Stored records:
┌──

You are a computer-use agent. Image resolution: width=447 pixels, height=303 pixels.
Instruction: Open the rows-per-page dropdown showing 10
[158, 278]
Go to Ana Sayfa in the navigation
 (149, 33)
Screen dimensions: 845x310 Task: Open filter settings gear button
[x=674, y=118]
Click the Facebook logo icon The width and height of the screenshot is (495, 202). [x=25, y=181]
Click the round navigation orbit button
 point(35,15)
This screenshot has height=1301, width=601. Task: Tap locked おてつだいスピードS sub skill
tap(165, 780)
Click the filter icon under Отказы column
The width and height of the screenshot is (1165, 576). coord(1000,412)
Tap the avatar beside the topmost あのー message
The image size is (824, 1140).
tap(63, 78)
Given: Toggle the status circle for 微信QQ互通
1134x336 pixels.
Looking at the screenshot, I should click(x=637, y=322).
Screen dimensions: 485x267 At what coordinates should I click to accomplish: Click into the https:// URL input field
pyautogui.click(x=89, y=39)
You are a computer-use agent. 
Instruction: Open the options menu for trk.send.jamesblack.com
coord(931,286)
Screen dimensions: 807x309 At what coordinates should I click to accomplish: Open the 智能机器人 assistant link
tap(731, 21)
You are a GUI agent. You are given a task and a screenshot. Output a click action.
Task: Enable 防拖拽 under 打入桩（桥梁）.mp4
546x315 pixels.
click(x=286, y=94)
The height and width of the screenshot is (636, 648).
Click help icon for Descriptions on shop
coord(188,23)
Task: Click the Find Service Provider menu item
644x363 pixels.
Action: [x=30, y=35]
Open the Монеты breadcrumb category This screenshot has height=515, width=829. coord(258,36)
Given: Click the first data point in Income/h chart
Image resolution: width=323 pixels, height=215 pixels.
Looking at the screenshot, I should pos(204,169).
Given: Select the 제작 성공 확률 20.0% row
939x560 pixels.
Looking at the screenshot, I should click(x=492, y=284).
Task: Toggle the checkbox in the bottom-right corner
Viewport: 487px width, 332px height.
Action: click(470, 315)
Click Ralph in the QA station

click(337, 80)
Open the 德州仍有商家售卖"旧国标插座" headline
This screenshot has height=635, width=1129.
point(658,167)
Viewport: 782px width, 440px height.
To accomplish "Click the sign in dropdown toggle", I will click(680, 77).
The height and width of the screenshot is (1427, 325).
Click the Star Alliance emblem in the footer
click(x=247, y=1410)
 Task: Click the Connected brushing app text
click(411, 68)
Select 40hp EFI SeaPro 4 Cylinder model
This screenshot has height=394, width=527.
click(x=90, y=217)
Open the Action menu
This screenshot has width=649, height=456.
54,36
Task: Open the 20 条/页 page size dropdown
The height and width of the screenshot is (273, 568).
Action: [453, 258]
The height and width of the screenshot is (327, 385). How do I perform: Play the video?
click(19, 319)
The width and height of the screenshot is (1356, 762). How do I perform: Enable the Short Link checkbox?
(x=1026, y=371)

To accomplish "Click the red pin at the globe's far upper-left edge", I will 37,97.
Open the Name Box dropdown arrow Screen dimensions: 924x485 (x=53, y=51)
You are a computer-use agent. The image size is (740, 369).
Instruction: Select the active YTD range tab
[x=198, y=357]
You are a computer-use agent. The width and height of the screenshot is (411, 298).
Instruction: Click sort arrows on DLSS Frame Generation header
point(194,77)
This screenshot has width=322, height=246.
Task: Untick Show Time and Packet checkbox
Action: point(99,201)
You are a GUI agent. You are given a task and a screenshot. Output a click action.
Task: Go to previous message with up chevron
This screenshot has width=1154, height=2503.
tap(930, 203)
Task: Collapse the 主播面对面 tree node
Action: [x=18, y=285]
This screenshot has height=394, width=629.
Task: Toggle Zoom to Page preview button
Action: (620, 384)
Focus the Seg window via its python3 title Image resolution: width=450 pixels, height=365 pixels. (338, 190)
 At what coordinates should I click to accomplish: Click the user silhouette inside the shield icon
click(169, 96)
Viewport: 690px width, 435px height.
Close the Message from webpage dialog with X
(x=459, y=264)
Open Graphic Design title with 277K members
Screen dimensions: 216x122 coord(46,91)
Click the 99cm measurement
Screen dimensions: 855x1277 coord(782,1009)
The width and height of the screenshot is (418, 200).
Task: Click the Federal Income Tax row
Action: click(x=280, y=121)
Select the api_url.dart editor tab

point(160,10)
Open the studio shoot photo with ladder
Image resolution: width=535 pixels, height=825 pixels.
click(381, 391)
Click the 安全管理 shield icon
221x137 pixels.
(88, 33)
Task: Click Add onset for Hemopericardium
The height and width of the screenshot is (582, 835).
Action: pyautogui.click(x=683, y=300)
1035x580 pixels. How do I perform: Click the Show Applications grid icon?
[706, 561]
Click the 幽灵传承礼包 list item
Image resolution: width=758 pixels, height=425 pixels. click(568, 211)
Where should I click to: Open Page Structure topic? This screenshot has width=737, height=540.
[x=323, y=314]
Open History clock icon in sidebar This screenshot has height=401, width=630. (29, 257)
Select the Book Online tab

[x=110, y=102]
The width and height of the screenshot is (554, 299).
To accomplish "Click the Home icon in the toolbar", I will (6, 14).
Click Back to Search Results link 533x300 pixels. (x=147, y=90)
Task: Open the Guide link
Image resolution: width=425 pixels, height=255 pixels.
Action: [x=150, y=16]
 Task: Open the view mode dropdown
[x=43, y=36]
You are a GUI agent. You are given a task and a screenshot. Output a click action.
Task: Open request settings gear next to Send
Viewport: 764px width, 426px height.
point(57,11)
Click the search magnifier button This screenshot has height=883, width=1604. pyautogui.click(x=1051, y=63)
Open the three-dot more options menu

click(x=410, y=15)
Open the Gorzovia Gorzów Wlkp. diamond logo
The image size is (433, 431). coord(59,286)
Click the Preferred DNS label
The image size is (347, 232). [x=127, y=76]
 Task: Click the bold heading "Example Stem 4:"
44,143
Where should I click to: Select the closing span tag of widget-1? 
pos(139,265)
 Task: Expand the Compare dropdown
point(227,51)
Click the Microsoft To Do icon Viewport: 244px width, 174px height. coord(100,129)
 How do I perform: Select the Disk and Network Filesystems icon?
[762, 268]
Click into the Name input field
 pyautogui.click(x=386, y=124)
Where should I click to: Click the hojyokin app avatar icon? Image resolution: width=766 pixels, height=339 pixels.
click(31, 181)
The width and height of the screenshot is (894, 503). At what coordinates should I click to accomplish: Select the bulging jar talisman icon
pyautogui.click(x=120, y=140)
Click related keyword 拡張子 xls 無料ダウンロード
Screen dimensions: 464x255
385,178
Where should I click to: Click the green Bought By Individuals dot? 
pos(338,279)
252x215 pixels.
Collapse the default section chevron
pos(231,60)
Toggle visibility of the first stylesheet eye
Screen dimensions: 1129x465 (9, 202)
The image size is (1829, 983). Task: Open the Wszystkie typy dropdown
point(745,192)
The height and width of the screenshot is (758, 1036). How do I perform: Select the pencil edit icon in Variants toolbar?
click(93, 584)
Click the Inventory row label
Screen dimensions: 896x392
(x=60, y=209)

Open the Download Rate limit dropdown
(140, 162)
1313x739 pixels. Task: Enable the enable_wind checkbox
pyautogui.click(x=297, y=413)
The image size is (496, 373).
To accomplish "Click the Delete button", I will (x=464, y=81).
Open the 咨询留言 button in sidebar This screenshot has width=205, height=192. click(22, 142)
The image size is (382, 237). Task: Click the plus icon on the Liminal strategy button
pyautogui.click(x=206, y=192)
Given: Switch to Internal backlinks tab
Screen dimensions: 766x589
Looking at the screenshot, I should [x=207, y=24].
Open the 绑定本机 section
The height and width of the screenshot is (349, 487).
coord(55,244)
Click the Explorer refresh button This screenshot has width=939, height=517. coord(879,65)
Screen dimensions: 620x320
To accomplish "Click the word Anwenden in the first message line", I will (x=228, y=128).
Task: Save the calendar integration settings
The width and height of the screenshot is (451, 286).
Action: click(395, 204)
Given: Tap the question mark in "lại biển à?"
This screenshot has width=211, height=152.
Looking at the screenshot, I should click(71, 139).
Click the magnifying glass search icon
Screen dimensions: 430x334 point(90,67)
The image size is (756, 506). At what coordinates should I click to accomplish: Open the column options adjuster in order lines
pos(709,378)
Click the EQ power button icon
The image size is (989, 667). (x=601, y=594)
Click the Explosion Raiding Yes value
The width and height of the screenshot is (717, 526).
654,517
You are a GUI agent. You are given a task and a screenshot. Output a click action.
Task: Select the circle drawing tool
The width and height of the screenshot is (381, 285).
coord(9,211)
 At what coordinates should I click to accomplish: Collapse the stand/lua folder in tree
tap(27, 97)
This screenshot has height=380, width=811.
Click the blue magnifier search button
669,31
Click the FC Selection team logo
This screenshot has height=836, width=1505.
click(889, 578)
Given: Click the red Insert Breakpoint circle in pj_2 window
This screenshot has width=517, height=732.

└──

* Work to be completed
Each of the lines from the one that contains "Given: Click the red" through the last line of the data needs to be repeated exactly, with no others.

* Answer to this task
Given: Click the red Insert Breakpoint circle in pj_2 window
This screenshot has width=517, height=732.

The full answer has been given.